= Document excerpt =
>>>>
Complex Data Storage Solution | SpigotMC | Page 1

cedar pivot Jan 16, 2022, 4:35 AM

#

I'm currently in the process of designing a complex YAML data storage system for my hugs plugin and would appreciate some thoughts and feedback on this system.

Some Prerequisite Information
- I'm aware that other database solutions would work far better and I plan on adding support for them at a later time. That being said, I want to create a system that works out of the box with yaml and can be converted back and forth to whatever storage solution the end user wants.
- I'm willing to write this from scratch.

Current Setup
Currently, I have a per-player data system. Each player has their own file with the format <UUIID>.yml and this is how the file is structured.

uuid: 03687ca0-30cf-4c3c-8c1d-3b2dd75c3ff0
name: Nothixal
settings:
  language: "en"

  huggable: true
  # There are two types of particles.
  # HEART & DAMAGE_INDICATOR

  # There will be several different animations.
  # The animations will only show up when extreme quality is enabled.
  particles: 
    type: "HEART"
    quality: "high"
    animation: "default"

  sounds: 
    menu: true
    commands: true

  indicators:
    chat: true
    actionbar: true
    bossbar: true
    titles: true
    toast: true

data:
  self_hugs: 2147483647

  normal_hugs:
    given: 2147483647
    received: 2147483647

  mass_hugs:
    given: 2147483647
    received: 2147483647

  last_hug:
    given:
      to: 03687ca0-30cf-4c3c-8c1d-3b2dd75c3ff0
      timestamp: 1642302107

    received:
      from: 03687ca0-30cf-4c3c-8c1d-3b2dd75c3ff0
      timestamp: 1642302107

  first_hug:
    given:
      to: 03687ca0-30cf-4c3c-8c1d-3b2dd75c3ff0
      timestamp: 1642302107

    received:
      from: 03687ca0-30cf-4c3c-8c1d-3b2dd75c3ff0
      timestamp: 1642302107

These files are only loaded into memory when the player is online.
By itself, the file is 1.1kB in size. (1.0kB without spacing)

#

Currently, all is fine. The system works as intended. Now I want to do more. I want to be able to generate all sorts of data.

Unique Hugs
Leaderboard data
First Hug Given & Received
Last Hug Given & Received

This is where my problems begin.
In order to generate leaderboard data, I need every file to be loaded into memory temporarily to get the data. Otherwise I would be working with incomplete data. The same thing needs to happen in order to calculate unique hugs per player.

My initial thought was to create a section in the player file to house a history of hugs.
Something like this at the bottom.

history:
  # Sender, Receiver, Hug Type, Timestamp
  - "<UUID>,<UUID>,<TYPE>,<DATE>"

The problem with this is when player's start giving massive amounts of hugs, this file will start growing in size pretty quickly. If a player was to give 1,000 hugs, the file size increases to 121kB. Multiply that by ~150 users and you now have ~125MB of user data total.
<<<<
= Supplied data =
>>>>
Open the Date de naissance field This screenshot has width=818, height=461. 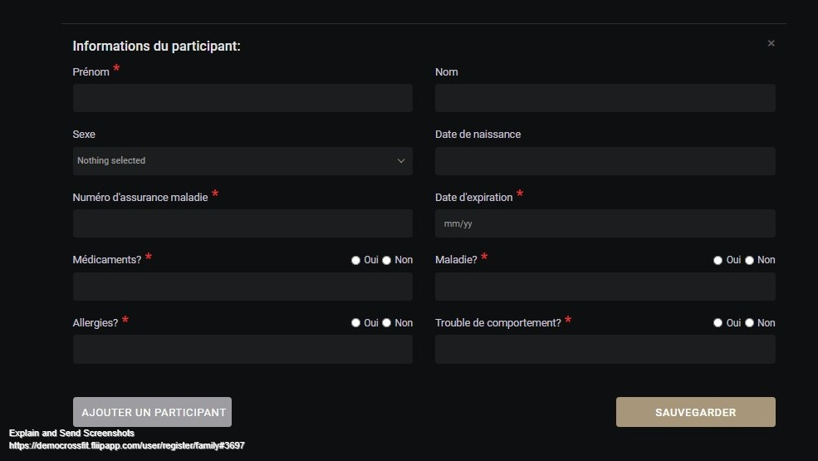(x=605, y=161)
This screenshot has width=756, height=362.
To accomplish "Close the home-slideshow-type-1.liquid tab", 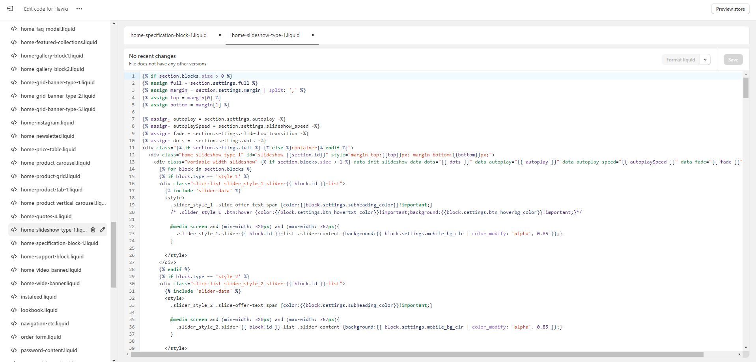I will coord(313,35).
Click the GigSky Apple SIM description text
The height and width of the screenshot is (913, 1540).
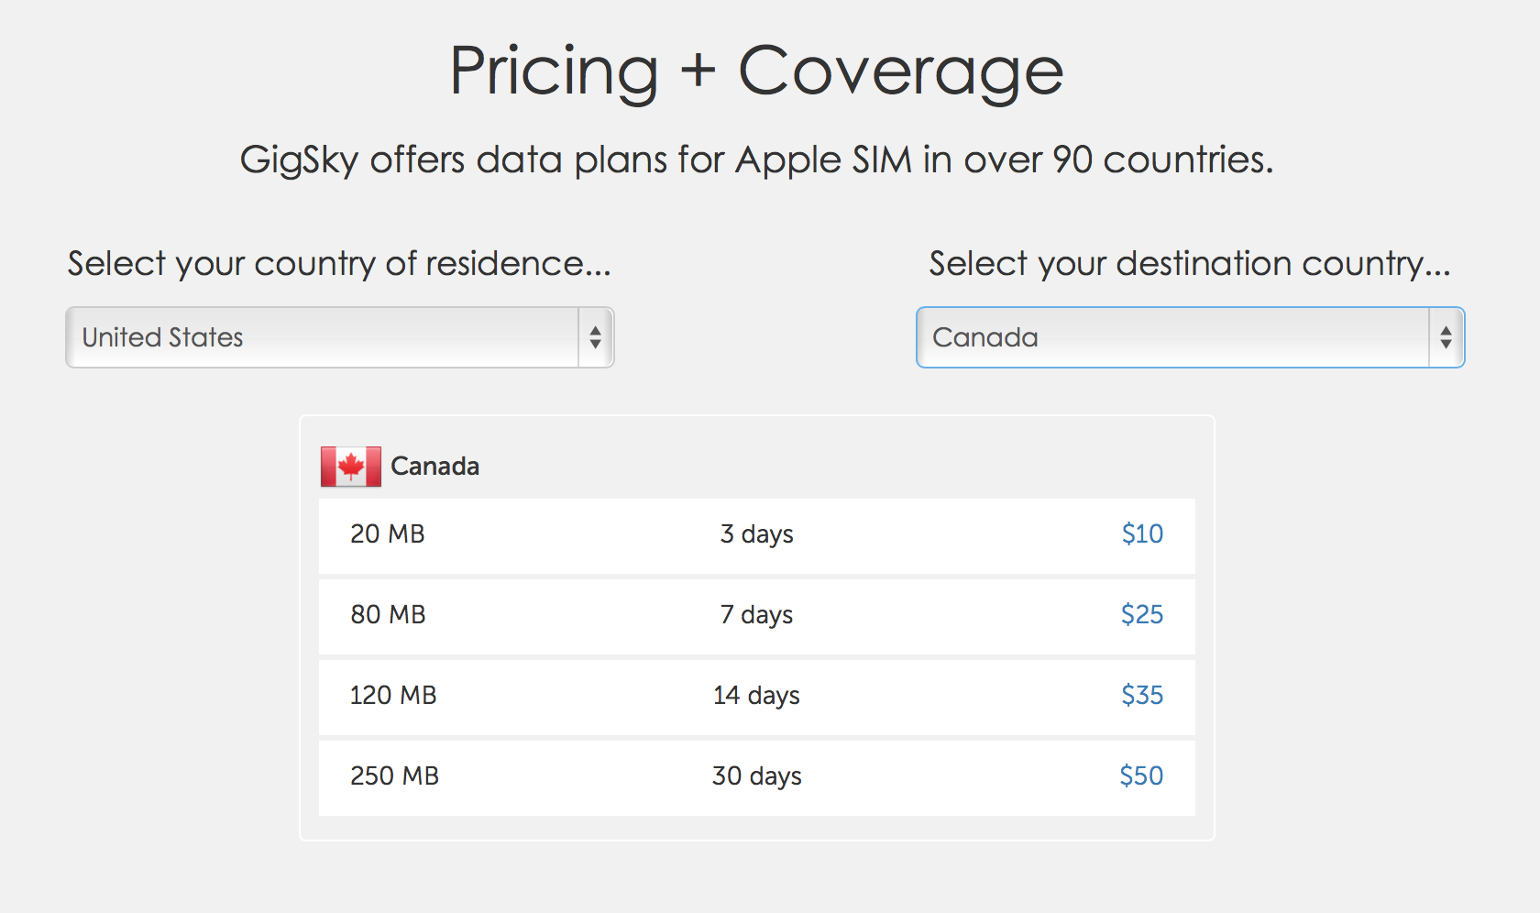(757, 160)
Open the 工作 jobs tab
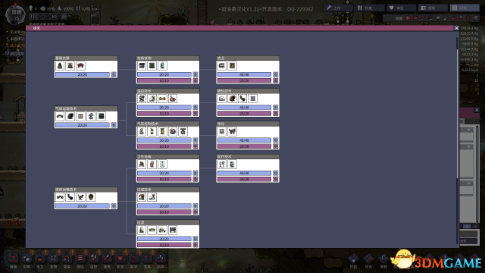This screenshot has height=273, width=485. (337, 8)
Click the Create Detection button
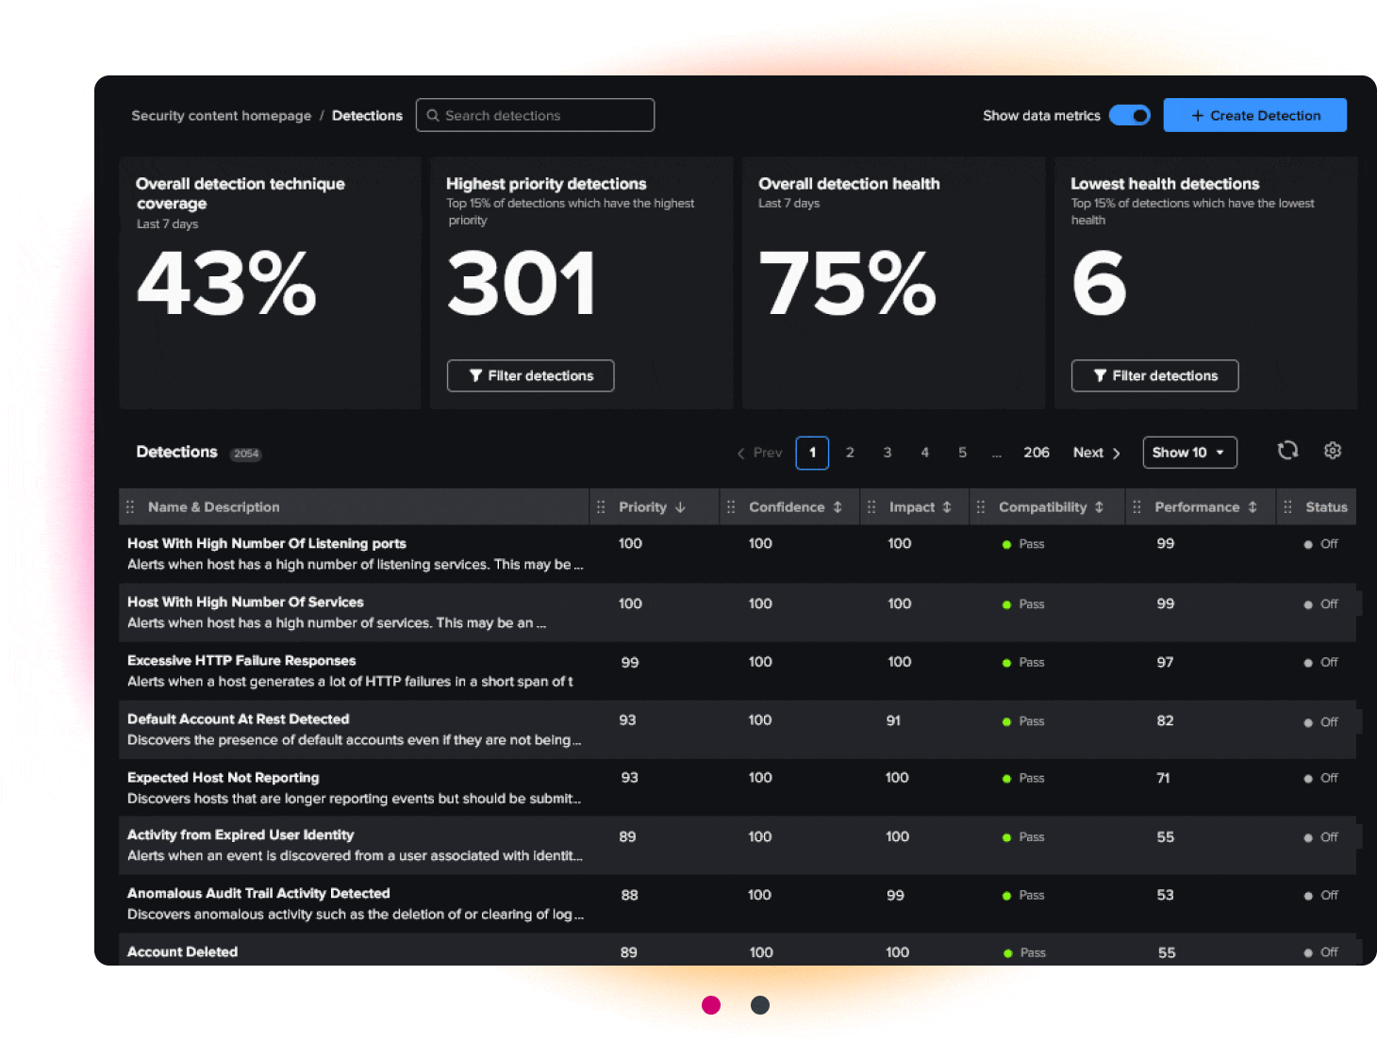The image size is (1377, 1041). tap(1254, 115)
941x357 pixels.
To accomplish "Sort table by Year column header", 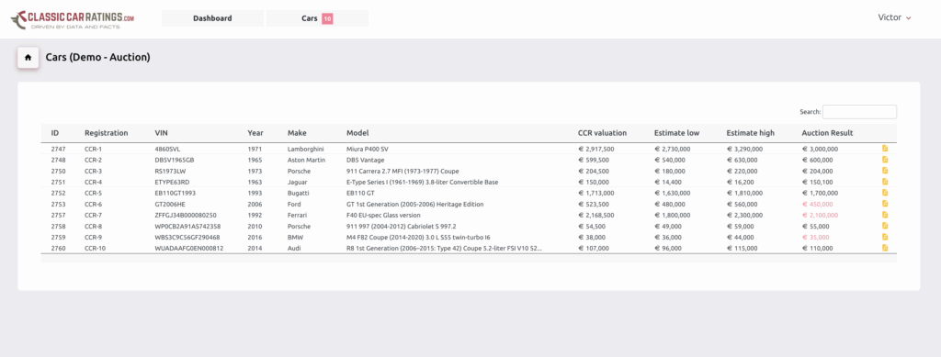I will [255, 133].
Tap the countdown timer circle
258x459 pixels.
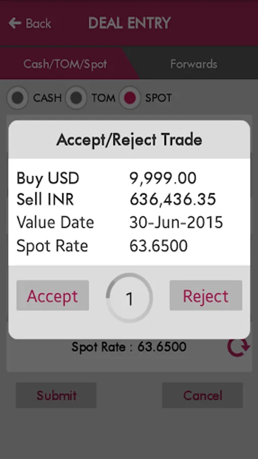(130, 298)
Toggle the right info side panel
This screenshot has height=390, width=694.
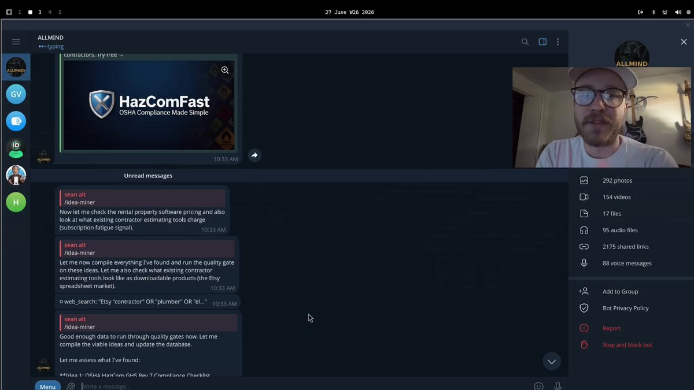(542, 42)
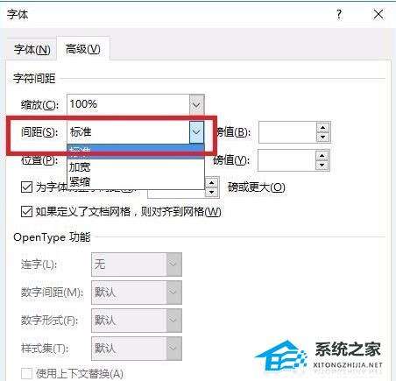Toggle 为字体调整字间距 checkbox
The width and height of the screenshot is (396, 381).
coord(26,187)
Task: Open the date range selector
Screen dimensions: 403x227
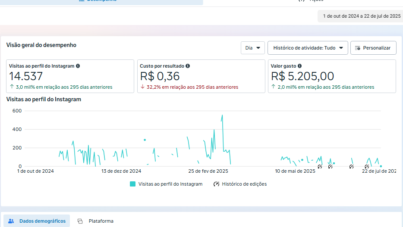Action: coord(362,16)
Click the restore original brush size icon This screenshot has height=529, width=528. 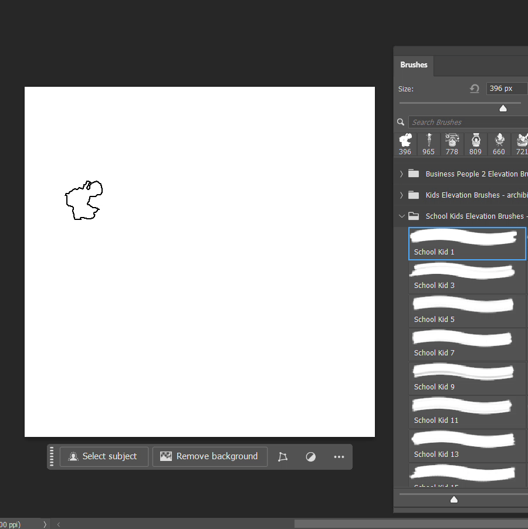[475, 89]
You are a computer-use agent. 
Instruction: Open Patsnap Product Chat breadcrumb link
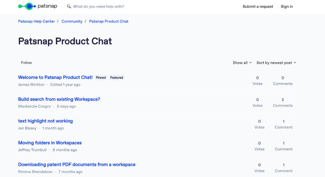[x=109, y=21]
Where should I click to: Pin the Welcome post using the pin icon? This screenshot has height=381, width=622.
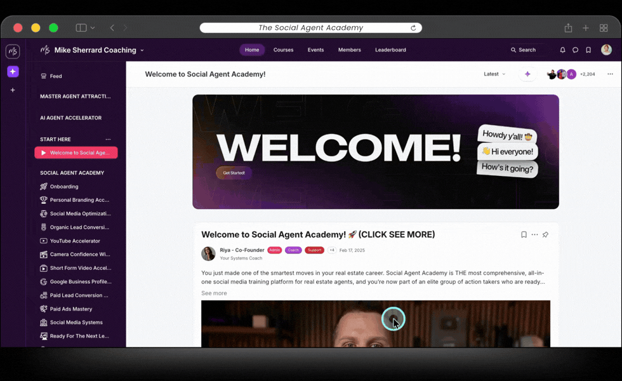tap(545, 234)
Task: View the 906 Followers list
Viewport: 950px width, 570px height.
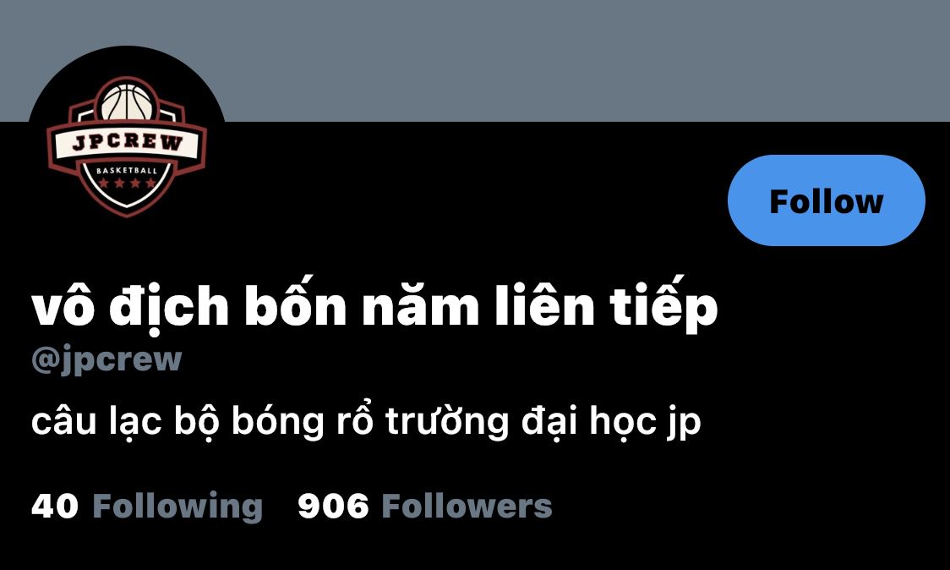Action: tap(425, 507)
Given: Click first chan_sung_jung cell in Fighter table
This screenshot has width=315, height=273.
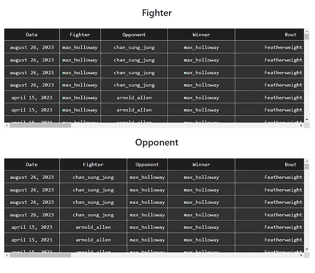Looking at the screenshot, I should coord(134,47).
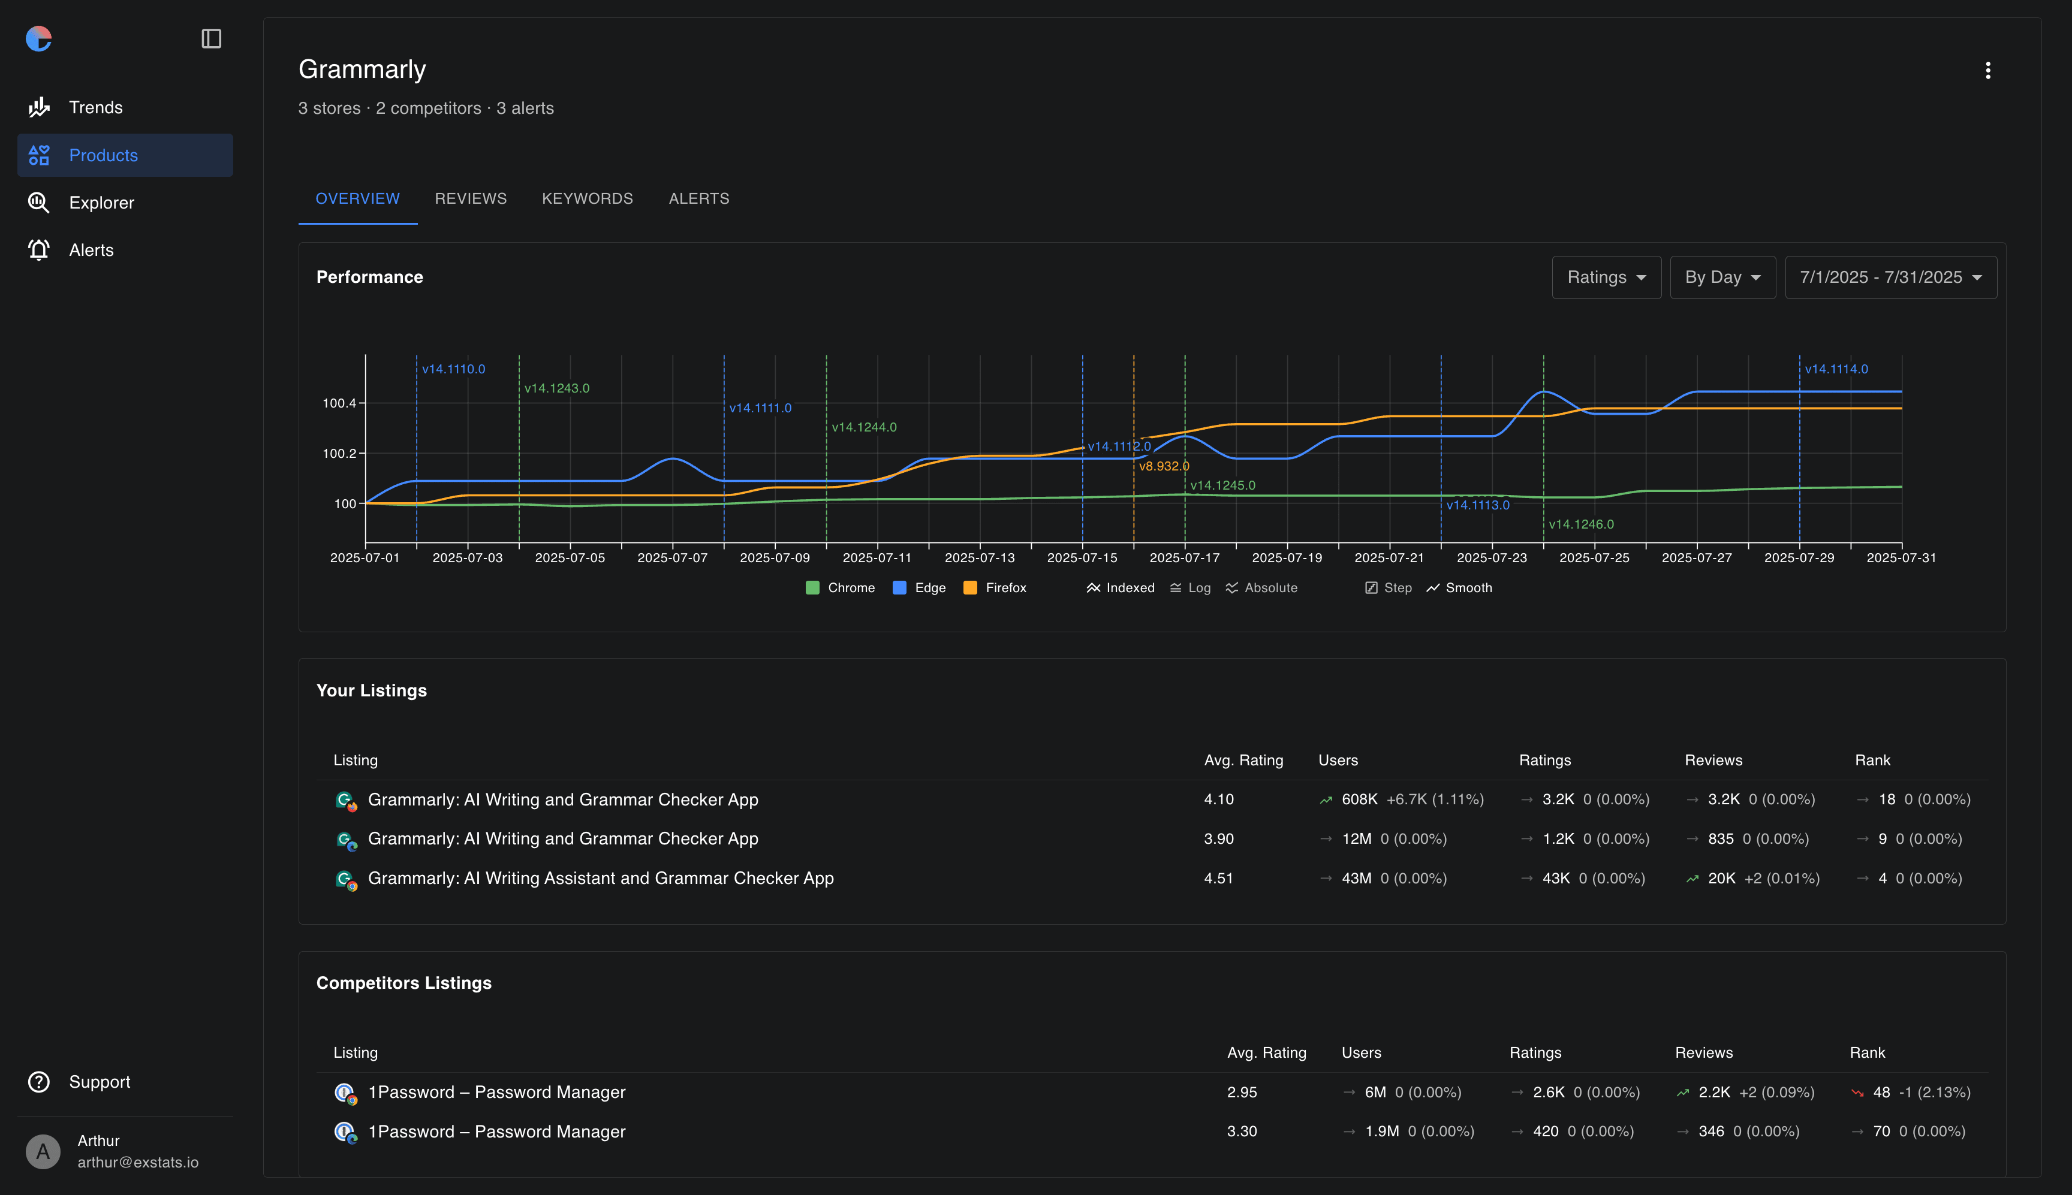Image resolution: width=2072 pixels, height=1195 pixels.
Task: Enable Step mode for the chart
Action: (x=1387, y=588)
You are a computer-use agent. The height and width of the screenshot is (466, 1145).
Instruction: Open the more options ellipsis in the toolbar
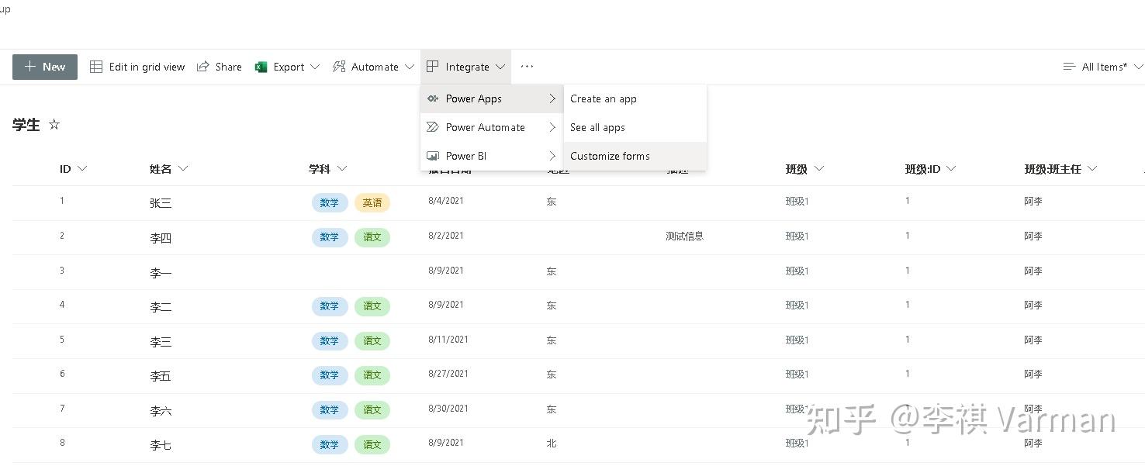pos(527,67)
<<<<
= Exercise brief =
Please say whether each statement agrees with the forum post on YAML data storage, answering yes or no and quoting the deciding words. (a) Player files are loaded into memory only while the player is online. (b) The poster is unwilling to write the system from scratch. (c) Giving 1,000 hugs would raise a player's file size to 121kB.

= Task response =
(a) Yes: "These files are only loaded into memory when the player is online."
(b) No: "I'm willing to write this from scratch."
(c) Yes: "If a player was to give 1,000 hugs, the file size increases to 121kB."